Dipeptidyl peptidase-4 inhibitors moderate the risk of genitourinary tract infections associated with sodium-glucose co-transporter-2 inhibitors.

Abstract

Genitourinary tract infections (GUTIs) are the most common adverse event (AE) occurring during therapy with sodium-glucose co-transporter-2 (SGLT2) inhibitors. We evaluated whether dipeptidyl peptidase-4 inhibitors moderate the risk of GUTI during SGLT2 inhibitor therapy, using two approaches. First, we screened the literature for randomized controlled trials (RCTs) directly comparing the frequency of GUTIs in patients receiving DPP-4 inhibitor/SGLT2 inhibitor combination therapy vs those receiving an SGLT2 inhibitor only.

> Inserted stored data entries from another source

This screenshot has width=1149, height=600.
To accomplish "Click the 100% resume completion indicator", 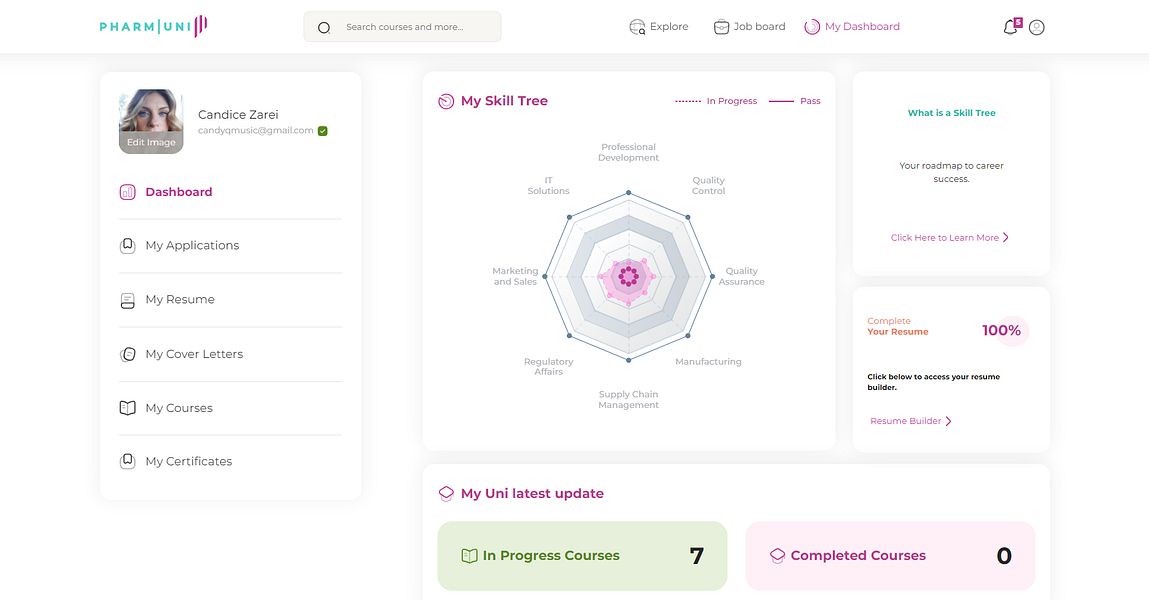I will point(1001,331).
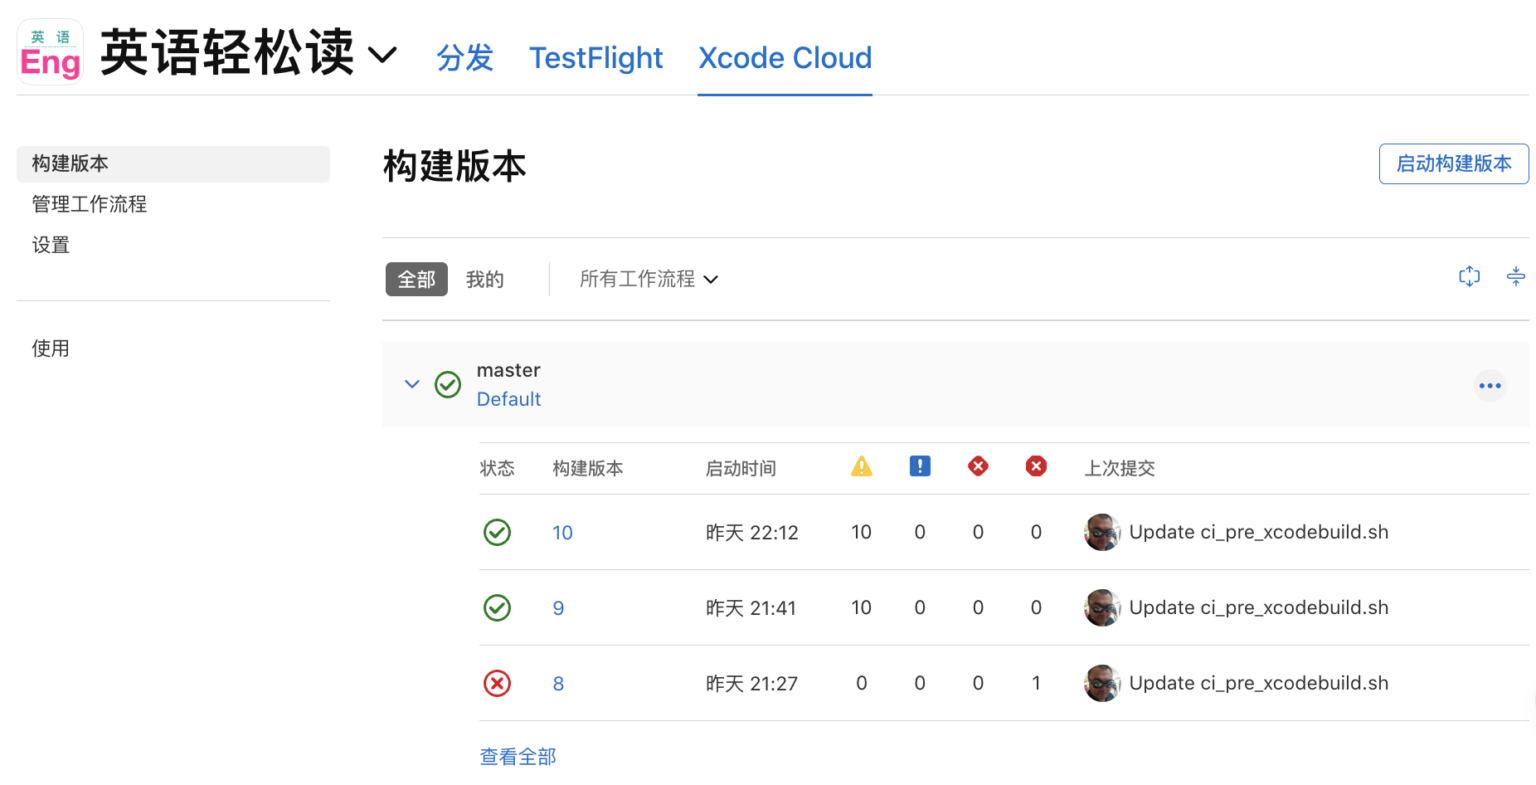1536x785 pixels.
Task: Open build number 9 link
Action: pos(558,608)
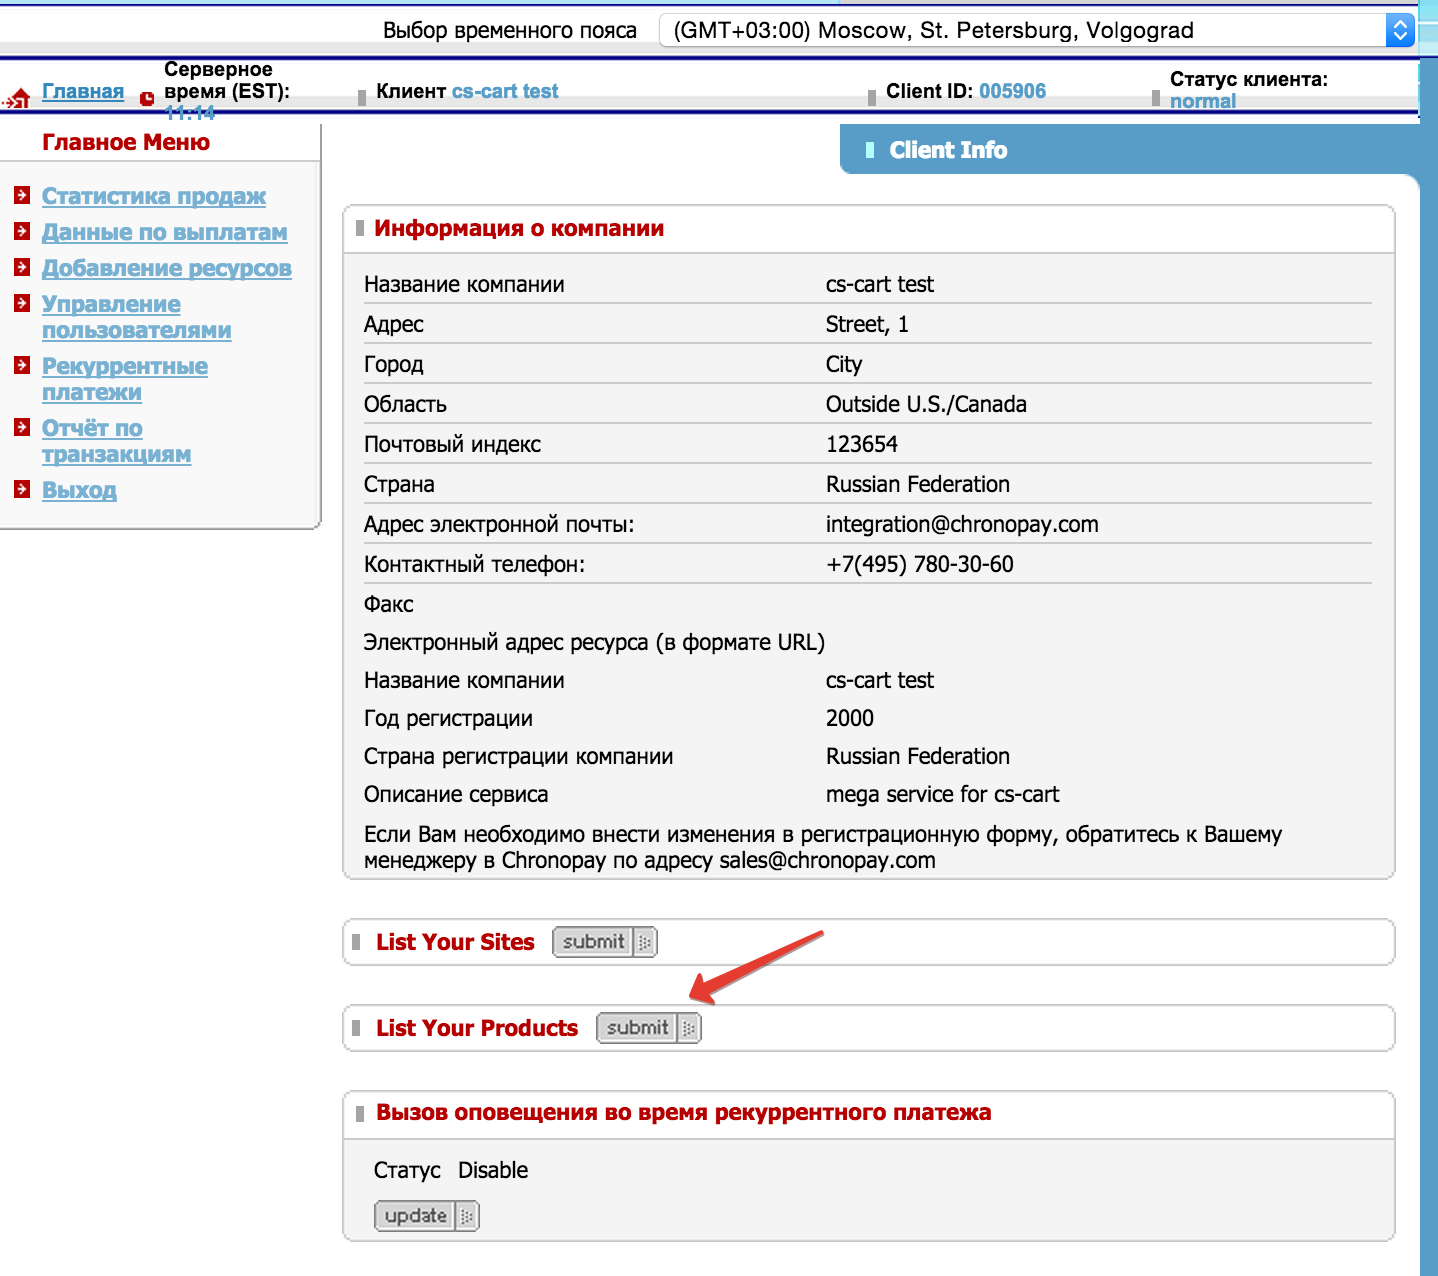Click the blue dropdown arrows of timezone selector
Viewport: 1438px width, 1276px height.
(1399, 30)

In the five trials we retrieved, the pooled risk ratio for genital tract infections (GTIs) in patients on DPP-4 inhibitor/SGLT2 inhibitor combination therapy vs those on SGLT2 inhibitors alone was 0.51 (95% confidence interval [CI] 0.28-0.92). Second, we found that within the Food and Drug Administration AE Reporting System, the frequency of GUTIs among reports listing both SGLT2 and DPP-4 inhibitors as suspect or concomitant drugs was significantly lower than among reports listing SGLT2 inhibitors without DPP-4 inhibitors, with a proportional reporting ratio of 0.74 (95% CI 0.61-0.90). In conclusion, in RCTs and in a large pharmacovigilance database, combination therapy with a DPP-4 inhibitor appears to reduce the frequency of G(U)TIs associated with SGLT2 inhibitors.